╭─ Record extracts

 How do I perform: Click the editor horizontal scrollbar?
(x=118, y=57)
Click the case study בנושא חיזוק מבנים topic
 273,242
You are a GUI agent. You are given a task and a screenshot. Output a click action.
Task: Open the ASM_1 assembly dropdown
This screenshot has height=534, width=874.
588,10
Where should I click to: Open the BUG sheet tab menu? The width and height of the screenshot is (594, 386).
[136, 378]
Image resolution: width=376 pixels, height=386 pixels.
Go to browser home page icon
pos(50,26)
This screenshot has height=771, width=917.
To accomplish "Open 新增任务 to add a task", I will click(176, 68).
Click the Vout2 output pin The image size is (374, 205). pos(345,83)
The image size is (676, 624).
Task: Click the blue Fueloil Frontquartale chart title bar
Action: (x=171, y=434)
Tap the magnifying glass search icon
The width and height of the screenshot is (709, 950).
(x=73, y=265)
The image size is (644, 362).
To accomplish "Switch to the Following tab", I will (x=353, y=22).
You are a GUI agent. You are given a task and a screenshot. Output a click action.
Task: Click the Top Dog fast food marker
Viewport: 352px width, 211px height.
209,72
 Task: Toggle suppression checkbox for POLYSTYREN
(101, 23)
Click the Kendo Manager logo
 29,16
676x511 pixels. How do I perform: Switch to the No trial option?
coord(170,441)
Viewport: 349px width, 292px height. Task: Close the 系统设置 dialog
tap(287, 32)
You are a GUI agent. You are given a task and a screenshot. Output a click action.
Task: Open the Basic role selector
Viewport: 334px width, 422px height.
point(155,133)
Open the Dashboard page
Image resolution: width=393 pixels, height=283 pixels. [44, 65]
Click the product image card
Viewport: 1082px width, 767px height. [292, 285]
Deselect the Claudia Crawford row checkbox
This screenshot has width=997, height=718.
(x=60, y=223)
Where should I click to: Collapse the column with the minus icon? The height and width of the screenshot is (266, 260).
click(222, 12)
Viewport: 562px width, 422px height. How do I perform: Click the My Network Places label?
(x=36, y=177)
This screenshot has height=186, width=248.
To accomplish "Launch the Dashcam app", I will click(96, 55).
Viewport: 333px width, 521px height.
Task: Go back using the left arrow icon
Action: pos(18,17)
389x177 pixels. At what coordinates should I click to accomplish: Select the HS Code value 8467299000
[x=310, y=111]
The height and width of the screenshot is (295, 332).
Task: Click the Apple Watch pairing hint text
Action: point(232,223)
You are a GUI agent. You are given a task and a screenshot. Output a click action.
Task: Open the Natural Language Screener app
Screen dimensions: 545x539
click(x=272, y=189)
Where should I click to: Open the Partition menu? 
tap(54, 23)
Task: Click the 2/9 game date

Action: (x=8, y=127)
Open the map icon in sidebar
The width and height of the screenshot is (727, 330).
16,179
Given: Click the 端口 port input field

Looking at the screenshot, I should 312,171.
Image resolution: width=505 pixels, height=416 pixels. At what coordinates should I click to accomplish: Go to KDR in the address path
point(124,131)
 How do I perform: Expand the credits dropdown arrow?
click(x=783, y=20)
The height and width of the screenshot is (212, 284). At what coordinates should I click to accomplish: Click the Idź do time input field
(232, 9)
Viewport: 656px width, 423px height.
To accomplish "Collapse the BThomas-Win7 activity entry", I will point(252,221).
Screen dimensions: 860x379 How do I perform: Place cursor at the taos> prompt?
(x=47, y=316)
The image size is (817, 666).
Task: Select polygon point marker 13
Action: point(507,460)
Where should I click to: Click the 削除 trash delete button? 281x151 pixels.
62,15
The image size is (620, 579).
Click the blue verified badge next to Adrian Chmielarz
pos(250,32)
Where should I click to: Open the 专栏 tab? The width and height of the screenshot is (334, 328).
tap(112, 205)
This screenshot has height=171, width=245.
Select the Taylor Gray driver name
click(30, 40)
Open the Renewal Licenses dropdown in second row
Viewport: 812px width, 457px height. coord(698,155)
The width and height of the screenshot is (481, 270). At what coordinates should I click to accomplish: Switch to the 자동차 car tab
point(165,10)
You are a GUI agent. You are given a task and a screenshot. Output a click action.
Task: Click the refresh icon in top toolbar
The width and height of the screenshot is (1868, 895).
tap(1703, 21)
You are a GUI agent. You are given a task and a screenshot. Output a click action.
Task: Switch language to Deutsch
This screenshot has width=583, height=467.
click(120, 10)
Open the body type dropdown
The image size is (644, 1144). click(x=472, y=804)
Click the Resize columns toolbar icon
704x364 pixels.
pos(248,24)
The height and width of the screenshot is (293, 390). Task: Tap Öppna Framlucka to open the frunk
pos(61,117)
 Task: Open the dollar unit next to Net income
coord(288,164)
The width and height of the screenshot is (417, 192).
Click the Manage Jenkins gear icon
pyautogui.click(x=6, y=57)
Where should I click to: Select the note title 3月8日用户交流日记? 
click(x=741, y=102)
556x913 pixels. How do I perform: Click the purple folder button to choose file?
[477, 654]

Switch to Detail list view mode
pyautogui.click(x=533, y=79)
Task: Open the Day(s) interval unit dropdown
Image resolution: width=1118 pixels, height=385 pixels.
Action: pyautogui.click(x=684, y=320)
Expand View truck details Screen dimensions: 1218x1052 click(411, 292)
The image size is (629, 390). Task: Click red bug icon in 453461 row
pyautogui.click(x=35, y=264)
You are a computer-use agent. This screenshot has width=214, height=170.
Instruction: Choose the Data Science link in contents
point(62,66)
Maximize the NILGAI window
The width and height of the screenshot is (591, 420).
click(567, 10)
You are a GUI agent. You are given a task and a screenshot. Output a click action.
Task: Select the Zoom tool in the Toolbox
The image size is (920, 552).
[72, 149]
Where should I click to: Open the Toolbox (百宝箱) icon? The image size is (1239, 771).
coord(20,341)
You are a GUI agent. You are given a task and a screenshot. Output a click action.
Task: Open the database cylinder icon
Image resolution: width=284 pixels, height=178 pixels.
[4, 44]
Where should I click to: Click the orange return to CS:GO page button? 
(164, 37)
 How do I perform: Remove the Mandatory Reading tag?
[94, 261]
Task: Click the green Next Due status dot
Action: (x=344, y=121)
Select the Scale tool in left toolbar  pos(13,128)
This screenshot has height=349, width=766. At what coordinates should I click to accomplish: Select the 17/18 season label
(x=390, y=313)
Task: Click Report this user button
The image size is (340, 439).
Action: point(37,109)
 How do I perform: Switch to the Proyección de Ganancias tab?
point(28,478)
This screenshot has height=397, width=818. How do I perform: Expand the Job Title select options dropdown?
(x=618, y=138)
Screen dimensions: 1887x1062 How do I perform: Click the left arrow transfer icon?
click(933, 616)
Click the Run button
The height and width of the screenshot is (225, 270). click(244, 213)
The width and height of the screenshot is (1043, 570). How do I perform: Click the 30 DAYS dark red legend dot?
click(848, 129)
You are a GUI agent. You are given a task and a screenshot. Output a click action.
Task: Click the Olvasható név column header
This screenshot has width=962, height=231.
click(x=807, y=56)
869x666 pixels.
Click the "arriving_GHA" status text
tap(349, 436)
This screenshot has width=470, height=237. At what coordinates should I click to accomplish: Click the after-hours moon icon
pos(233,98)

╰─

- [What you should do] Your task is to give back every record exactly.

- [Solution]
 How do I perform: Click the editor horizontal scrollbar?
(x=118, y=57)
Click the case study בנושא חיזוק מבנים topic
 273,242
You are a GUI agent. You are given a task and a screenshot. Output a click action.
Task: Open the ASM_1 assembly dropdown
This screenshot has height=534, width=874.
588,10
Where should I click to: Open the BUG sheet tab menu? The width and height of the screenshot is (594, 386).
[136, 378]
Image resolution: width=376 pixels, height=386 pixels.
Go to browser home page icon
pos(50,26)
This screenshot has height=771, width=917.
To accomplish "Open 新增任务 to add a task", I will click(176, 68).
Click the Vout2 output pin The image size is (374, 205). pos(345,83)
The image size is (676, 624).
Task: Click the blue Fueloil Frontquartale chart title bar
Action: (x=171, y=434)
Tap the magnifying glass search icon
The width and height of the screenshot is (709, 950).
(x=73, y=265)
The image size is (644, 362).
To accomplish "Switch to the Following tab", I will (x=353, y=22).
You are a GUI agent. You are given a task and a screenshot. Output a click action.
Task: Click the Top Dog fast food marker
Viewport: 352px width, 211px height.
209,72
 Task: Toggle suppression checkbox for POLYSTYREN
(101, 23)
Click the Kendo Manager logo
 29,16
676x511 pixels. How do I perform: Switch to the No trial option?
coord(170,441)
Viewport: 349px width, 292px height. Task: Close the 系统设置 dialog
tap(287, 32)
You are a GUI agent. You are given a task and a screenshot. Output a click action.
Task: Open the Basic role selector
Viewport: 334px width, 422px height.
point(155,133)
Open the Dashboard page
Image resolution: width=393 pixels, height=283 pixels. [44, 65]
Click the product image card
Viewport: 1082px width, 767px height. [292, 285]
Deselect the Claudia Crawford row checkbox
This screenshot has width=997, height=718.
(x=60, y=223)
Where should I click to: Collapse the column with the minus icon? The height and width of the screenshot is (266, 260).
click(222, 12)
Viewport: 562px width, 422px height. How do I perform: Click the My Network Places label?
(x=36, y=177)
This screenshot has height=186, width=248.
To accomplish "Launch the Dashcam app", I will click(96, 55).
Viewport: 333px width, 521px height.
Task: Go back using the left arrow icon
Action: pos(18,17)
389x177 pixels. At what coordinates should I click to accomplish: Select the HS Code value 8467299000
[x=310, y=111]
The height and width of the screenshot is (295, 332).
Task: Click the Apple Watch pairing hint text
Action: point(232,223)
You are a GUI agent. You are given a task and a screenshot. Output a click action.
Task: Open the Natural Language Screener app
Screen dimensions: 545x539
click(x=272, y=189)
Where should I click to: Open the Partition menu? 
tap(54, 23)
Task: Click the 2/9 game date

Action: (x=8, y=127)
Open the map icon in sidebar
The width and height of the screenshot is (727, 330).
16,179
Given: Click the 端口 port input field

Looking at the screenshot, I should 312,171.
Image resolution: width=505 pixels, height=416 pixels. At what coordinates should I click to accomplish: Go to KDR in the address path
point(124,131)
 How do I perform: Expand the credits dropdown arrow?
click(x=783, y=20)
The height and width of the screenshot is (212, 284). At what coordinates should I click to accomplish: Click the Idź do time input field
(232, 9)
Viewport: 656px width, 423px height.
To accomplish "Collapse the BThomas-Win7 activity entry", I will point(252,221).
Screen dimensions: 860x379 How do I perform: Place cursor at the taos> prompt?
(x=47, y=316)
The image size is (817, 666).
Task: Select polygon point marker 13
Action: point(507,460)
Where should I click to: Click the 削除 trash delete button? 281x151 pixels.
62,15
The image size is (620, 579).
Click the blue verified badge next to Adrian Chmielarz
pos(250,32)
Where should I click to: Open the 专栏 tab? The width and height of the screenshot is (334, 328).
tap(112, 205)
This screenshot has height=171, width=245.
Select the Taylor Gray driver name
click(30, 40)
Open the Renewal Licenses dropdown in second row
Viewport: 812px width, 457px height. coord(698,155)
The width and height of the screenshot is (481, 270). At what coordinates should I click to accomplish: Switch to the 자동차 car tab
point(165,10)
You are a GUI agent. You are given a task and a screenshot. Output a click action.
Task: Click the refresh icon in top toolbar
The width and height of the screenshot is (1868, 895).
tap(1703, 21)
You are a GUI agent. You are given a task and a screenshot. Output a click action.
Task: Switch language to Deutsch
This screenshot has width=583, height=467.
click(120, 10)
Open the body type dropdown
The image size is (644, 1144). click(x=472, y=804)
Click the Resize columns toolbar icon
704x364 pixels.
pos(248,24)
The height and width of the screenshot is (293, 390). Task: Tap Öppna Framlucka to open the frunk
pos(61,117)
 Task: Open the dollar unit next to Net income
coord(288,164)
The width and height of the screenshot is (417, 192).
Click the Manage Jenkins gear icon
pyautogui.click(x=6, y=57)
Where should I click to: Select the note title 3月8日用户交流日记? 
click(x=741, y=102)
556x913 pixels. How do I perform: Click the purple folder button to choose file?
[477, 654]

Switch to Detail list view mode
pyautogui.click(x=533, y=79)
Task: Open the Day(s) interval unit dropdown
Image resolution: width=1118 pixels, height=385 pixels.
Action: pyautogui.click(x=684, y=320)
Expand View truck details Screen dimensions: 1218x1052 click(411, 292)
The image size is (629, 390). Task: Click red bug icon in 453461 row
pyautogui.click(x=35, y=264)
You are a computer-use agent. This screenshot has width=214, height=170.
Instruction: Choose the Data Science link in contents
point(62,66)
Maximize the NILGAI window
The width and height of the screenshot is (591, 420).
click(567, 10)
You are a GUI agent. You are given a task and a screenshot. Output a click action.
Task: Select the Zoom tool in the Toolbox
The image size is (920, 552).
[72, 149]
Where should I click to: Open the Toolbox (百宝箱) icon? The image size is (1239, 771).
coord(20,341)
You are a GUI agent. You are given a task and a screenshot. Output a click action.
Task: Open the database cylinder icon
Image resolution: width=284 pixels, height=178 pixels.
[4, 44]
Where should I click to: Click the orange return to CS:GO page button? 
(164, 37)
 How do I perform: Remove the Mandatory Reading tag?
[94, 261]
Task: Click the green Next Due status dot
Action: (x=344, y=121)
Select the Scale tool in left toolbar  pos(13,128)
This screenshot has height=349, width=766. At what coordinates should I click to accomplish: Select the 17/18 season label
(x=390, y=313)
Task: Click Report this user button
The image size is (340, 439).
Action: point(37,109)
 How do I perform: Switch to the Proyección de Ganancias tab?
point(28,478)
This screenshot has height=397, width=818. How do I perform: Expand the Job Title select options dropdown?
(x=618, y=138)
Screen dimensions: 1887x1062 How do I perform: Click the left arrow transfer icon?
click(933, 616)
Click the Run button
The height and width of the screenshot is (225, 270). click(244, 213)
The width and height of the screenshot is (1043, 570). How do I perform: Click the 30 DAYS dark red legend dot?
click(848, 129)
You are a GUI agent. You are given a task and a screenshot. Output a click action.
Task: Click the Olvasható név column header
This screenshot has width=962, height=231.
click(x=807, y=56)
869x666 pixels.
Click the "arriving_GHA" status text
tap(349, 436)
This screenshot has width=470, height=237. At what coordinates should I click to accomplish: Click the after-hours moon icon
pos(233,98)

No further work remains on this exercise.